Stated goal 1: In the listing, replace "checkbox" with "tick box" in the lines starting at the one containing "Where should I" and ending at the one containing "point(1000,538)". Leave everything else unchanged, and omit the pictures.

Selected passage:

◆ ◆ ◆ ◆ ◆

Behind the Numbers: Where analytics and scouts get the draft wrong

Every once-in-a-while I will rant on the concepts and ideas behind what numbers suggest in a series called Behind the Numbers, as a tip of the hat to the website that brought me into hockey analytics: Behind the Net. My ramblings will look at the theory and philosophy behind analytics and their applications given what is already publicly known.

Hello everyone; I am back! I was in the process of writing an article on NHL prospect development for after the draft (teaser!) when a Twitter thread sparked my interest and made me want to do a bit of a ranty, very pseudo-Editorial or Literature Review on analytics and the draft while combing over that thread.

The tweet thread has quite a lot of meat to chew on, but I agree with High’s general point and the majority of the specific details. I also thought that he suggests some really, really great people to follow for public scouting resources.


I find it very interesting that many of the same people who dive into NHL advanced stats and create/support models are huge supporters of NHLe in prospect evaluation

I agree; it is very intriguing and a bit ironic that the same community arguing “points are overrated” for measuring a NHL player’s overall value also adamantly uses point production to argue about prospects. Now there are some reasons why these cases are not equitable, but I will get back to that later.

Most modern NHL “WAR models” rightfully ignore or lightly weight points. We should care more about whether a player improves their team’s goal rate (or chances to produce goals) than if they were specifically the last, second last,…, or fifth last to touch the puck on those very same goals. In simpler terms: They don’t ask how, they ask how many.

Adding a box score component can –and often does– improve NHL WAR models. Knowing the “how” still gives you appreciable information on the player, but you don’t want to lose the forest for the trees.

However, most leagues with draft eligible players provide very limited public statistical data. You can’t build a powerful WAR model without more granular information. A prospect model needs to cover the most limited applicable league as well.

Point production still carries a lot of value; it is worth less, not worthless. Looking at all NHL career values for forwards with 50 or more minutes of ice time for 2007-2022, player points per game variation “explained” (r-squared) 51% of the variation in Evolving Hockey’s Goals Above Replacement model. That’s wild (heh, pun) given GAR estimates player value not just offensively but defensively, with penalty differentials, all while trying to adjust for environmental factors.

Remember, I said to not lose the forest for the trees; trees still make up a great deal of the forest.

The basic goal of using analytics in professional player evaluation is to find diamonds in the rough

I disagree, but semantically; the goal of using analytics in professional player evaluation is to make more informed –and hopefully better– decisions everywhere. It is a small difference but still meaningful. Analytics do more than find more Devon Toews players.

◆ ◆ ◆ ◆ ◆

Exercise material:

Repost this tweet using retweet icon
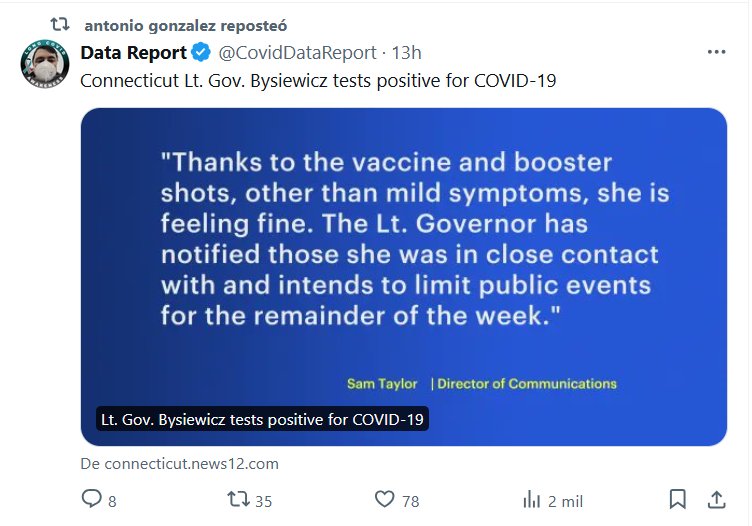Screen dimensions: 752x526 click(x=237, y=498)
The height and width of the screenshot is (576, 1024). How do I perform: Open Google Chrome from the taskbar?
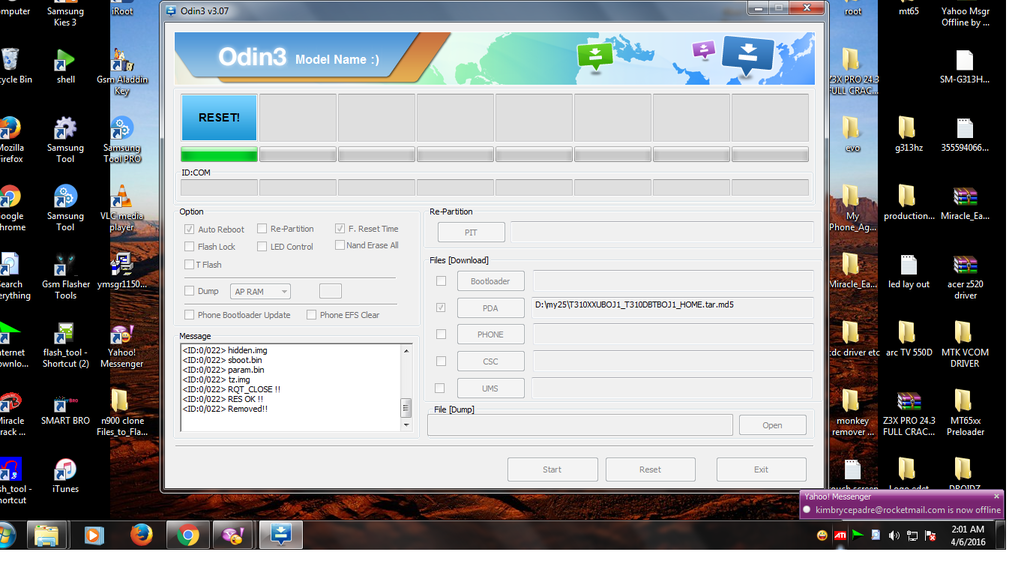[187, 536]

◆ ◆ ◆ ◆ ◆

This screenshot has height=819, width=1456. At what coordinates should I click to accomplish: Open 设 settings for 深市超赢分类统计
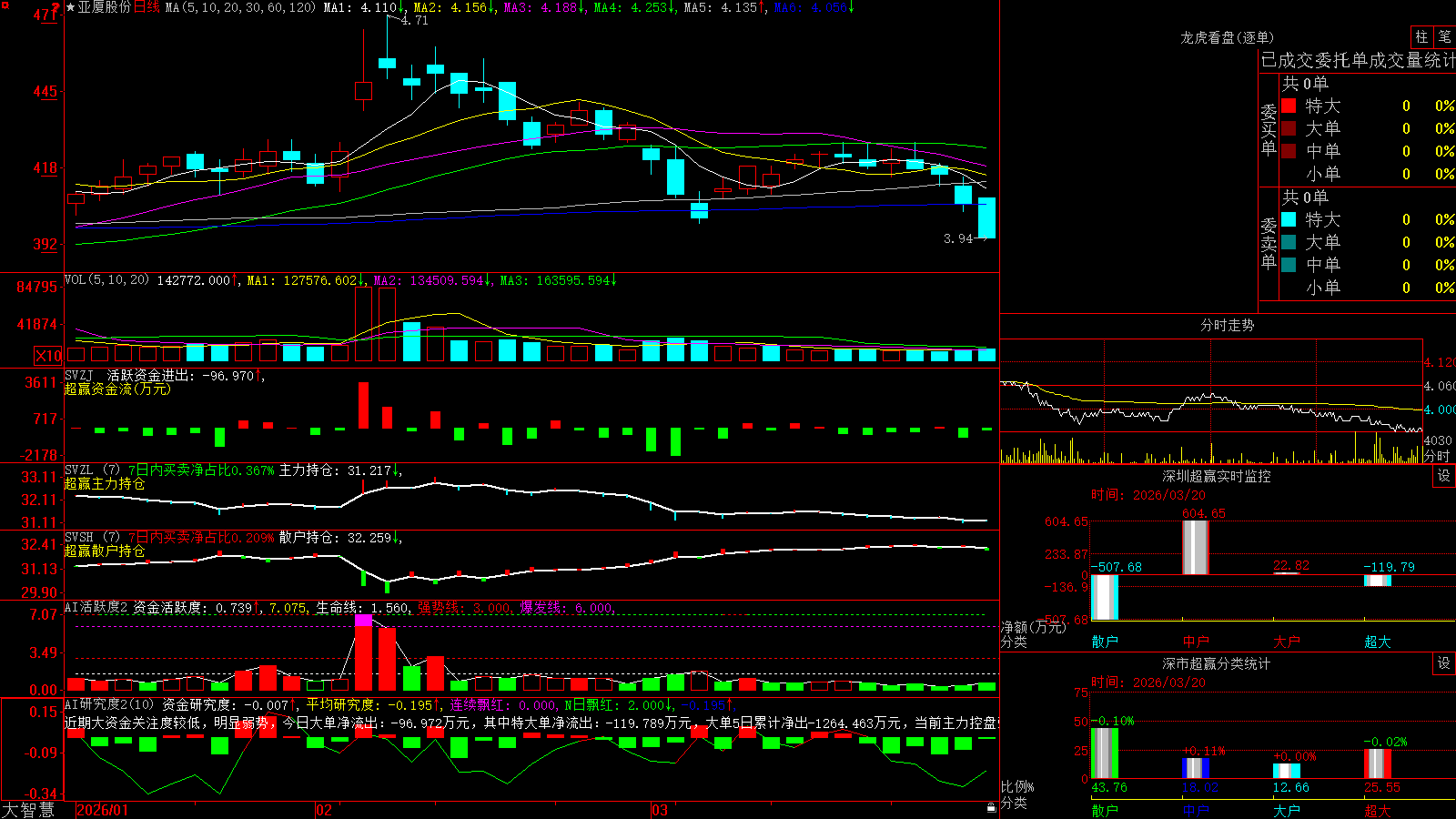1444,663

◆ ◆ ◆ ◆ ◆

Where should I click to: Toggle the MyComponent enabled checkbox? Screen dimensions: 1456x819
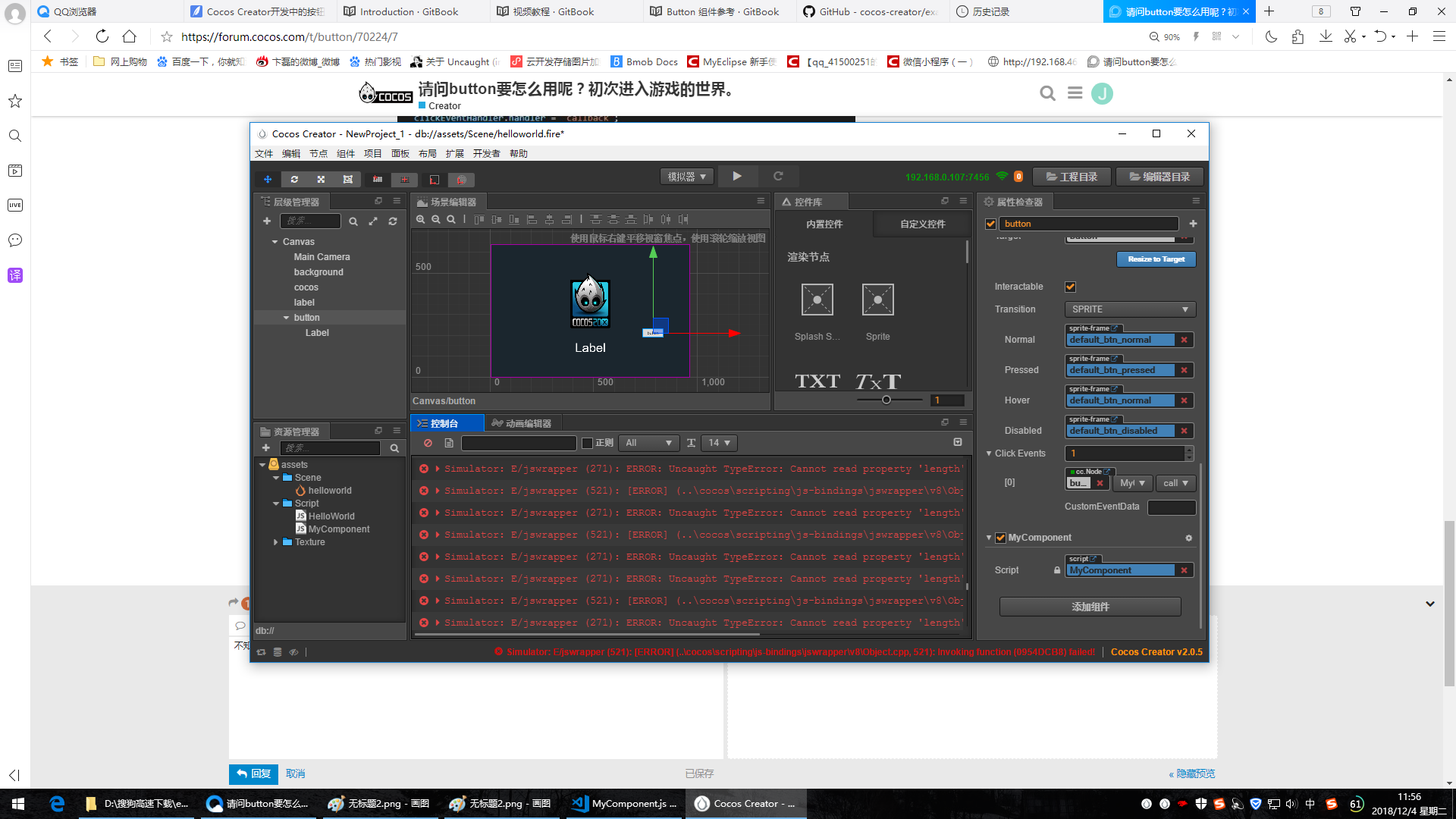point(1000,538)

◆ ◆ ◆ ◆ ◆

Stated goal 2: From the passage on analytics and the hockey draft, write out the text starting at "The tweet thread" and ending at "to that later.".

Output 1:
Where should I click to: Toggle the MyComponent enabled tick box? Screen dimensions: 1456x819
point(1000,538)

Output 2:
The tweet thread has quite a lot of meat to chew on, but I agree with High’s general point and the majority of the specific details. I also thought that he suggests some really, really great people to follow for public scouting resources.


I find it very interesting that many of the same people who dive into NHL advanced stats and create/support models are huge supporters of NHLe in prospect evaluation

I agree; it is very intriguing and a bit ironic that the same community arguing “points are overrated” for measuring a NHL player’s overall value also adamantly uses point production to argue about prospects. Now there are some reasons why these cases are not equitable, but I will get back to that later.